Ein wichtiger Bestandteil dieser Entwicklungen kommt aus dem Projekt „Digi-HyPro“, das von dtec.bw und der EU gefördert wird. Dieses Forschungsprojekt läuft seit Oktober 2020 und wird bis September 2024 weitergeführt. Das Hauptziel besteht darin, das Zusammenspiel zwischen Elektrolyseuren, Metallhydridspeichern, Brennstoffzellen und dem Gasnetz durch eine digitale Smart-Energy-Transform-Box (SET-Box) zu analysieren und zu optimieren.

In der SET-Box wird Wasserstoff auf besonders effiziente Weise erzeugt und gespeichert. Diese Container-Lösung ist modular und skalierbar, was eine dezentrale Nutzung ermöglicht. Darüber hinaus wird Wasserstoff durch Elektrolyse erzeugt und entweder in Metallhydridspeichern gespeichert oder direkt ins Erdgasnetz eingespeist. Solche synergistischen Ansätze könnten nicht nur die Erzeugung von Wasserstoff kostengünstiger gestalten, sondern auch dessen langfristige Speicherung sicherstellen.

Kombination von Technologien

Ein zusätzliches Plus der neuen Technologien ist die flexible Transformation der Energie und die Kopplung von Strom-, Gas- und Mobilitätsnetzen. Diese Entwicklung könnte dazu beitragen, die Herausforderungen bei der Speicherung von Wasserstoff zu meistern, insbesondere angesichts der Tatsache, dass Wasserstoff bei Normaldruck und -temperatur extrem leicht ist und somit schwer zu speichern.

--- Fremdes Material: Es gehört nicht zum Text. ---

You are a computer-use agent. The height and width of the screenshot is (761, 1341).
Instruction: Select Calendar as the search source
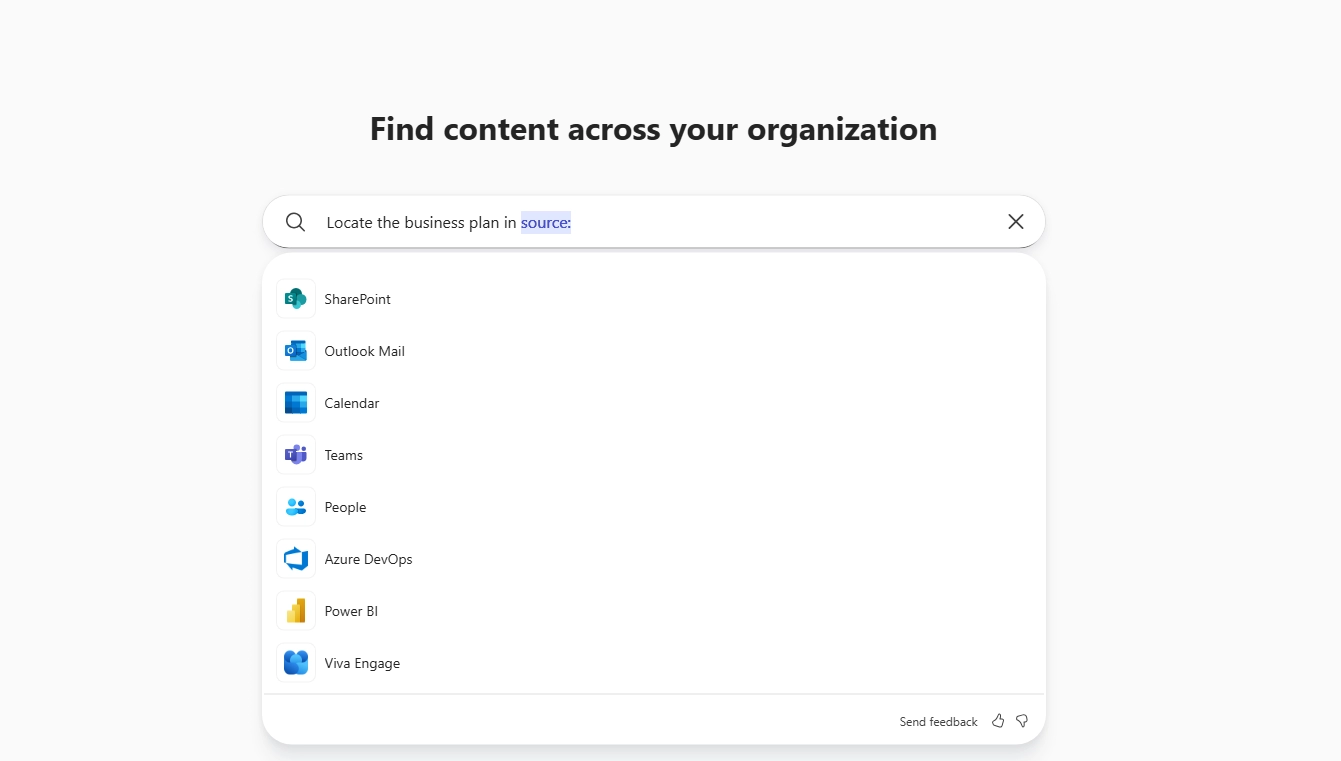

Die Fortschritte in der Wasserstofftechnik könnten einen wesentlichen Beitrag zu einer sustainable Energiewende leisten. Mit Metallhydrid-Kompressoren, die in den nächsten Jahren eine zentralere Rolle in der Wasserstoffinfrastruktur spielen könnten, stellt sich die Frage: Wie schnell können diese Technologien die industrielle Anwendung finden?

Die Forschungsergebnisse dieser spannenden Studie wurden im Journal *Nature Communications Engineering* veröffentlicht und bereits vorab patentiert. Es bleibt abzuwarten, welche weiteren Entwicklungen aus diesen aufregenden Forschungsarbeiten hervorgehen werden.